With story-lines involving love, drama, fantasy, personal journeys and big adventures, told through immersive, uplifting or dramatic music and songs, musical theatre is, for many, a fantastic source of escapism. But the impact of musicals can go beyond this, and can leave us, not just with a few catchy songs in our heads, also with some thoughts and lessons which can help us in our lives away from the theatre. Care to see examples of how this can be true about helping us with inclusion? Here are a few of my favourite things:

The sound of music

It is only fair to start with one of the ultimate classics. More specifically, let’s focus on what brought Maria to the Von Trapp family in the first place. Maria stands out from her peers in the nunnery where she is living while deciding whether to become a nun; she is a free-spirit who enjoys singing her heart out and spending her time on the hills, at the detriment of the rules of monastic life. This presents a conundrum to Mother Abbess and the other nuns, who ask “How do you solve a problem like Maria?”. In their musical reflection, they go on to ask “How do you catch a cloud and pin it down?”, and end up realising that you just cannot, as they send her to become governess to the Von Trapp family, in the hope that it will help her find the path she needs to take. And the rest, as they say, is history (and in this case, it really is).

So what does this teach us about inclusion? That people leaders sometimes ought to channel their inner Mother Abbess. Some people, especially at the start of their careers, will find themselves in positions which will not suit their personal preferences and behavioural strengths. Rather than view them as poor performers and dismiss any potential they may have, managers should seek to help them recognise where they get their energy from, and support them to try different paths.

In some circumstances, leaders should also recognise that different traits, as foreign to the rest of their teams as they may be, could be a valuable addition to bring an edge to their teams, and help drive some change for the better. To stay with the nun-related musical analogy, think less of The sound of music in this case, more of Sister Act!

Avenue Q

Avenue Q, often seen as an adult version of Sesame Street, brings together a range of characters, all facing life-crises of various sorts, and finding support and friendship in one another. When Princeton, a recent college graduate in search for his purpose in life, wrongly assumes that Kate Monster, an assistant teacher dreaming of opening a school for Monsters, and Trekkie Monster, a recluse spending his days watching porn on the internet, are related because they are both Monsters, Kate gets offended and accuses Princeton of being racist. Princeton goes on to point out that Kate’s school for Monsters isn’t inclusive, and that she’s also a little bit racist, before going on to explain that “Everyone’s a little bit racist, sometimes”. Joined by other characters, they all end up agreeing that “If we all could just admit that we are racist a little bit, even though we all know that it's wrong, maybe it would help us get along!”
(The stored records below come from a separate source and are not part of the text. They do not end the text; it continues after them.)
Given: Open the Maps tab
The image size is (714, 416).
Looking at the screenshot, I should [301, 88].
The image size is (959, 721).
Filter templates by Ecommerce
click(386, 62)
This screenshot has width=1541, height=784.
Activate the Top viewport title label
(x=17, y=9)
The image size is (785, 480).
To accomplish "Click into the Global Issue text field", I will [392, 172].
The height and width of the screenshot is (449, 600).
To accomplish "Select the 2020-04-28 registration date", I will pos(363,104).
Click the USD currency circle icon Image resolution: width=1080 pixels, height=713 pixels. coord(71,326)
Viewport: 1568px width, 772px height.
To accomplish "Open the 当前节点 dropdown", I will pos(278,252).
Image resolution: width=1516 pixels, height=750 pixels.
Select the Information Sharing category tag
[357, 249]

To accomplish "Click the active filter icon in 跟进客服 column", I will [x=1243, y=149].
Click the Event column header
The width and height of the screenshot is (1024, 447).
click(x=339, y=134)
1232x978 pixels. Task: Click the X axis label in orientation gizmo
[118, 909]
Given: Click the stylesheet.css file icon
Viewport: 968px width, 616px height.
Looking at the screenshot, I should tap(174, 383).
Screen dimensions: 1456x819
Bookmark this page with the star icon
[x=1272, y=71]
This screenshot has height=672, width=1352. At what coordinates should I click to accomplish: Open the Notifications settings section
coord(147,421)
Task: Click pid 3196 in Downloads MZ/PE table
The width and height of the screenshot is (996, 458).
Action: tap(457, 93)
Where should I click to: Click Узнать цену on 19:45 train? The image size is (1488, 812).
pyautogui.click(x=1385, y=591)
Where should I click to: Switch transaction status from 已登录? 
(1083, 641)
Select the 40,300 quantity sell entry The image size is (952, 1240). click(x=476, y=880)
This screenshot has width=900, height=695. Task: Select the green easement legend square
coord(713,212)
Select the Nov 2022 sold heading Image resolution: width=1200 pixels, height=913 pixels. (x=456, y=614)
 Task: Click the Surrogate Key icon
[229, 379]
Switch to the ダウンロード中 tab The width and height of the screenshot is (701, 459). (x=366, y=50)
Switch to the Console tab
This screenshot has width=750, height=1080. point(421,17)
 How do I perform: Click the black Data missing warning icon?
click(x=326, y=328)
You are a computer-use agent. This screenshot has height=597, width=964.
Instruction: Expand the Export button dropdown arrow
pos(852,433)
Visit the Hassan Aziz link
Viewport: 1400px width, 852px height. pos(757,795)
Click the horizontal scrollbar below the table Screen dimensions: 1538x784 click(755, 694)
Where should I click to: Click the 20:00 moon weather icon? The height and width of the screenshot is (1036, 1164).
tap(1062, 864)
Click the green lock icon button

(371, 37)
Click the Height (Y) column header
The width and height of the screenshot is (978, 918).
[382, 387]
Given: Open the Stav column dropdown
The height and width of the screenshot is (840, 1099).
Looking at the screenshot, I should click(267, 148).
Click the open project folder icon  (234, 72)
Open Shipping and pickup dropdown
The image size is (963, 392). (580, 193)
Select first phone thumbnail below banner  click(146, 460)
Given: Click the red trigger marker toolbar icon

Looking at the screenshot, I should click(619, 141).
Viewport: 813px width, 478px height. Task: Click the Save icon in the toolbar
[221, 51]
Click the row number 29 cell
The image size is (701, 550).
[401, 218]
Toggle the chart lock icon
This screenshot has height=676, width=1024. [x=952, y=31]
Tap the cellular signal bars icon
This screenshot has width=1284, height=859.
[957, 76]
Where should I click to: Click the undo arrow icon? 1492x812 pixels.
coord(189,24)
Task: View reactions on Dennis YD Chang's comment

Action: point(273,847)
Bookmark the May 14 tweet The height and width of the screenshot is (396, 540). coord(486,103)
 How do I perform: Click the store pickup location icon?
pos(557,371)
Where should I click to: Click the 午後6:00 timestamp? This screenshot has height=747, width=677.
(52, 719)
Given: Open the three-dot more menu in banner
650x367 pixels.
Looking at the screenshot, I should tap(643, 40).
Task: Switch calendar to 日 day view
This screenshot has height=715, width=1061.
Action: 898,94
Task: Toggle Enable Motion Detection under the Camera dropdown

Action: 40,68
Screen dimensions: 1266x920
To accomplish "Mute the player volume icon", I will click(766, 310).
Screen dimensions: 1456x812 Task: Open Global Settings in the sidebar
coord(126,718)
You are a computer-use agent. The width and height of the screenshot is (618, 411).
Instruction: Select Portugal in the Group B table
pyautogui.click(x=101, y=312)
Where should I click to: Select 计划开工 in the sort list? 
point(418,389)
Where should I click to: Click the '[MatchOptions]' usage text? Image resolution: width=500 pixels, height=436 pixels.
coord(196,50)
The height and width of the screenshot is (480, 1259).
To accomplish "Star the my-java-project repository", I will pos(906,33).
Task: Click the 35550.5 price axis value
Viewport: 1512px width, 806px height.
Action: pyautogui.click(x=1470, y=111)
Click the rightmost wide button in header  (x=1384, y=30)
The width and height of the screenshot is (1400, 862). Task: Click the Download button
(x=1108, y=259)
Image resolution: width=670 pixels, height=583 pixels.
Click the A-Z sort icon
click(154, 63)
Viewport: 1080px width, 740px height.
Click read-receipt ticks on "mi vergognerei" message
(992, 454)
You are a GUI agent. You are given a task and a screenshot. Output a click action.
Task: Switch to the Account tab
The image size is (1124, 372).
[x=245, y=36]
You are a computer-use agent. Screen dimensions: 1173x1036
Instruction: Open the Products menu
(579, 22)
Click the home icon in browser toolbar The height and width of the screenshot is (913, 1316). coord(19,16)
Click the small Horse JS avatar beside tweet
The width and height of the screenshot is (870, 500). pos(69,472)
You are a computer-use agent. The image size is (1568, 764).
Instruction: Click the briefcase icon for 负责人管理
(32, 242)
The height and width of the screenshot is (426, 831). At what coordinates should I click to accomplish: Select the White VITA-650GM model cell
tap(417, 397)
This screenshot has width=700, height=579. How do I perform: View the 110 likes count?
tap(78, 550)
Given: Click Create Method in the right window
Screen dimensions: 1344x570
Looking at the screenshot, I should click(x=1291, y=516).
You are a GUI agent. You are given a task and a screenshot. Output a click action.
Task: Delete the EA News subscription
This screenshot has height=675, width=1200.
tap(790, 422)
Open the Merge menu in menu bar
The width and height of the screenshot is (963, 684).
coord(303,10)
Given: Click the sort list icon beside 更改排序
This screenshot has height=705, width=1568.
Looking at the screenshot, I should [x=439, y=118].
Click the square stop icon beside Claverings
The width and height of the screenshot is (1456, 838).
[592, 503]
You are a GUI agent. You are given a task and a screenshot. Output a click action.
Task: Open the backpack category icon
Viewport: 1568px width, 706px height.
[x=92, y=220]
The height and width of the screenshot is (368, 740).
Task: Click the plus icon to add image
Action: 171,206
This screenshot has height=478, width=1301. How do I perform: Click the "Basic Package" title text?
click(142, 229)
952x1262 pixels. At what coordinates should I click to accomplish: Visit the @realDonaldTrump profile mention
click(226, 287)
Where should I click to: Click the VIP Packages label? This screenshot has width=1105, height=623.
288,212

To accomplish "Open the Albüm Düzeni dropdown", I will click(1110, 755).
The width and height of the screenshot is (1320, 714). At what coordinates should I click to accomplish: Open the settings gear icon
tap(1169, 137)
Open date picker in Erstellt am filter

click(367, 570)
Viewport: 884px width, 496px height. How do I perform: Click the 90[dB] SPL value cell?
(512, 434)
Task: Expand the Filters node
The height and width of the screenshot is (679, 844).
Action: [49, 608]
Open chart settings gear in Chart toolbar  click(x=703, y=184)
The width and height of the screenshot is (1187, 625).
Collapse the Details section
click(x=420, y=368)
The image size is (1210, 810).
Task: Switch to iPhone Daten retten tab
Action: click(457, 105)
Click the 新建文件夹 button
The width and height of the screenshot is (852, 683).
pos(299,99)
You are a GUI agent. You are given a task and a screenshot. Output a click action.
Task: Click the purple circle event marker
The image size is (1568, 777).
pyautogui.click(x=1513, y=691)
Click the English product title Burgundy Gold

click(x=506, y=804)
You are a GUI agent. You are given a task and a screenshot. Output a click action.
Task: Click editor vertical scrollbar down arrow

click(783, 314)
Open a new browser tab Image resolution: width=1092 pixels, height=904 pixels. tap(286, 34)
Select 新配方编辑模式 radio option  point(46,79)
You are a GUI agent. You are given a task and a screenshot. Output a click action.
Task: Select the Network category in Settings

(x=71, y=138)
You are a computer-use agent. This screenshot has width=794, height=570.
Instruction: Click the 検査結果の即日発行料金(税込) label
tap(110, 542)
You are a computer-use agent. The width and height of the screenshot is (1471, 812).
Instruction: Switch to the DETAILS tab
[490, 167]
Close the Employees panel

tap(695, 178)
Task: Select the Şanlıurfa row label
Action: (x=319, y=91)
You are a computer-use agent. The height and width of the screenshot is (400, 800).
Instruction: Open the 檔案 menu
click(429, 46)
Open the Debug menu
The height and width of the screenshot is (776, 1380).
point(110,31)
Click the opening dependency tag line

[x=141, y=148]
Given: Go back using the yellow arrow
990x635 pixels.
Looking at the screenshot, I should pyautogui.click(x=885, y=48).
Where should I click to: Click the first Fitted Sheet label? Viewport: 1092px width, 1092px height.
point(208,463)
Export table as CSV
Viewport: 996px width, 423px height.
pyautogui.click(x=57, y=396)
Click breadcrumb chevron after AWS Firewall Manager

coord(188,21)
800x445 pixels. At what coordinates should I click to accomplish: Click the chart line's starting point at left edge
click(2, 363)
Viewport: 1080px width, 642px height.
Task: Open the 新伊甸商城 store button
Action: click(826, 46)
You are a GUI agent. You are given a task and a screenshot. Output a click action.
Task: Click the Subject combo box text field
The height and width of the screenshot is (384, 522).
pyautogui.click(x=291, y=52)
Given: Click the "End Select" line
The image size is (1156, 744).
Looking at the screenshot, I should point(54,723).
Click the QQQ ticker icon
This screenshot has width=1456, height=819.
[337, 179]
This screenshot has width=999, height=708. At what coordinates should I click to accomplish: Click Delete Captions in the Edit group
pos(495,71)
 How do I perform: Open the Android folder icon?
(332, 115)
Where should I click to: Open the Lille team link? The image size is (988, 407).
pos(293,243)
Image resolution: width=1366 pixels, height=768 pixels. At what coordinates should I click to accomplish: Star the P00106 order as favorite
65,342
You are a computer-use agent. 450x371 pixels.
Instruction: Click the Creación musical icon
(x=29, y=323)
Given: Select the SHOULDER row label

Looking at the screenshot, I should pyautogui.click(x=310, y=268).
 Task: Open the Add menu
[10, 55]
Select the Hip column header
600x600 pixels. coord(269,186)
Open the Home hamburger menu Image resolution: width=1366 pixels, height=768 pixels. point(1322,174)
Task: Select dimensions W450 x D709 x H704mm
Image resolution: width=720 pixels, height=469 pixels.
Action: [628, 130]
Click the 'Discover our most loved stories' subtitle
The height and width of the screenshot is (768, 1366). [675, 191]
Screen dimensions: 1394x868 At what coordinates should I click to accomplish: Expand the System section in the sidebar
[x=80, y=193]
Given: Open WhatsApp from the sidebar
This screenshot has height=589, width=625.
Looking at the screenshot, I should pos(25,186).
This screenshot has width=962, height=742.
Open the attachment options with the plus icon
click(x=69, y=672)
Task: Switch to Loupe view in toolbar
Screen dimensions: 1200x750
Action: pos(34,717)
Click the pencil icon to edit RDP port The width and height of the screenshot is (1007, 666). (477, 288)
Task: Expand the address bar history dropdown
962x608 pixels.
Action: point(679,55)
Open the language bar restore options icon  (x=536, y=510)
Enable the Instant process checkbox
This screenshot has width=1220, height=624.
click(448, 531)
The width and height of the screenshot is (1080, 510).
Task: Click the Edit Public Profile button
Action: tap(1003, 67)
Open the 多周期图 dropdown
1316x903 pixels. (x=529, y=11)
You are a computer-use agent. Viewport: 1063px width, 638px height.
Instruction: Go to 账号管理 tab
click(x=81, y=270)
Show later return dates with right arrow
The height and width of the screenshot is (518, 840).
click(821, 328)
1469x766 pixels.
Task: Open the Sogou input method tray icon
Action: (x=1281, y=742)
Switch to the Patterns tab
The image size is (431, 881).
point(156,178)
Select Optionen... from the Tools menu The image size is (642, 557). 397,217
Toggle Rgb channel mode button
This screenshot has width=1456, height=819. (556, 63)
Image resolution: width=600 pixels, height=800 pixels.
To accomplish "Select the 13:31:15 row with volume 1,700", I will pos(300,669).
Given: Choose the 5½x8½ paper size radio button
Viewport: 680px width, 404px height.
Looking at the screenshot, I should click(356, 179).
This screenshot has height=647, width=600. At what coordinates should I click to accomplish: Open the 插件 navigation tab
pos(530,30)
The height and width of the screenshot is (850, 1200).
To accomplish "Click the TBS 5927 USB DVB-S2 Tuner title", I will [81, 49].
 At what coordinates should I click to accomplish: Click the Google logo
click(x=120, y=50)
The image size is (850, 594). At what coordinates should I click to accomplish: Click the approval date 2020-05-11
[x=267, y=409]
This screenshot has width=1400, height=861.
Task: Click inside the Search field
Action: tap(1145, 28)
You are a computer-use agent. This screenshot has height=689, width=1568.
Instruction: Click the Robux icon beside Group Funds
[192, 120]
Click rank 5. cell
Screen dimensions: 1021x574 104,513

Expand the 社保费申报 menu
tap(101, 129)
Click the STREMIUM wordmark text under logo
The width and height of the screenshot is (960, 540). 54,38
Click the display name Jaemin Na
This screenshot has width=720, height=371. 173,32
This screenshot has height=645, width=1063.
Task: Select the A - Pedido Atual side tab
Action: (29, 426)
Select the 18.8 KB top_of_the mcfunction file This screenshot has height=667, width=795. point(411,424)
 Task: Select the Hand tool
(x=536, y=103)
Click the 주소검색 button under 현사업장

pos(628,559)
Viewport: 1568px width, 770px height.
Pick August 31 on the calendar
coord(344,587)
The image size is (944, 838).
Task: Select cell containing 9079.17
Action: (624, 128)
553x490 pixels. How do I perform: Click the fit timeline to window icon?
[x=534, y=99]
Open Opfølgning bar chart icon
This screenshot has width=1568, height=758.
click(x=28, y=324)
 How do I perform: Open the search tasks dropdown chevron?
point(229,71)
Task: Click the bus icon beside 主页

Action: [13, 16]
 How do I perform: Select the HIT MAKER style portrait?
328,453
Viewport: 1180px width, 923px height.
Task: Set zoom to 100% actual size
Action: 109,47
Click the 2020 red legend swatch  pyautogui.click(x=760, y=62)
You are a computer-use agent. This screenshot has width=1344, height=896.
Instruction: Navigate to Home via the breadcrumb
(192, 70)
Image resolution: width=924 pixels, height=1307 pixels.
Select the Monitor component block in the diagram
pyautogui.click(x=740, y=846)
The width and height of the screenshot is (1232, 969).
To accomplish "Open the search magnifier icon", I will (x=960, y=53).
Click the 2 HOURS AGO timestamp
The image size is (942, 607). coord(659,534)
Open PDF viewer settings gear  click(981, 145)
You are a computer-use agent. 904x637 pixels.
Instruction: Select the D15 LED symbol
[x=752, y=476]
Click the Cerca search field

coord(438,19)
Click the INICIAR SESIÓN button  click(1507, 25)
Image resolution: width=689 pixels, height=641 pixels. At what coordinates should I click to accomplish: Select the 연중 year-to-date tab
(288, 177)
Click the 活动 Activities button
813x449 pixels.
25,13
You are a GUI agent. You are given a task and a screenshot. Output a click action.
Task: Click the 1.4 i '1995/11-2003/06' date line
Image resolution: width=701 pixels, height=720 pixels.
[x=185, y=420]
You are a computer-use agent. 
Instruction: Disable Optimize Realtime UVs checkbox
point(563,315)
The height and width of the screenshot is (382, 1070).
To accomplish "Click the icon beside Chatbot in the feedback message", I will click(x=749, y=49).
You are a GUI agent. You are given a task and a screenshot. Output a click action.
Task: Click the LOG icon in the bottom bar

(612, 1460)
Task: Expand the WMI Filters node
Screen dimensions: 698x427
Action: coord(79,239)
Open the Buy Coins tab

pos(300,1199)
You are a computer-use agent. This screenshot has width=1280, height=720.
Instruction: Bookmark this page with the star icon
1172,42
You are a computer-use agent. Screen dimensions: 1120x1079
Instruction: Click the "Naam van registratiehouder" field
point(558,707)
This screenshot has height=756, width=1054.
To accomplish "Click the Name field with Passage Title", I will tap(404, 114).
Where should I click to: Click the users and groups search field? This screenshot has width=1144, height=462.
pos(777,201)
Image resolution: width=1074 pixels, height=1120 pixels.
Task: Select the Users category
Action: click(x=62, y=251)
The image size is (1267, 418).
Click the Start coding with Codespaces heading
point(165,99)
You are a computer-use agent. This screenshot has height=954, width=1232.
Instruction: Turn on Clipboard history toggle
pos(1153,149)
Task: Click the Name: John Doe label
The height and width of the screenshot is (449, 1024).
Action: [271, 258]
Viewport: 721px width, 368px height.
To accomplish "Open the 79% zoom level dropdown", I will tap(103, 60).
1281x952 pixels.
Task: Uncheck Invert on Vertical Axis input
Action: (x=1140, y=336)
Of course, the tone and language here are purposefully provocative, however as far as unconscious bias training goes, it is an effective way to bring the topic to life! The point Princeton makes is a critical one for all of us, especially when making people-related decisions. The first step in mitigating unconscious bias is to understand and accept one's own biases. Unconscious bias training is now widely available and used, in particular as part of recruitment processes. While they tend to provide good basic level knowledge on what unconscious bias is about, how it affects decision making, and why it drives decisions which go against building a diverse and inclusive workforce, I have personally found that the most impactful exercise to do is to assess your own biases. Training will help you realise that unconscious bias exists, and understand it better, however to help manage it, the best is to hold the mirror up, and understand where you stand. Implicit Association Tests (IATs) are good ways to do this, and Harvard offer a free test (noting that results, although anonymous, feed into their research). It helped me identify and manage some strong areas of bias, and should help you realise that everyone’s a little bit biased!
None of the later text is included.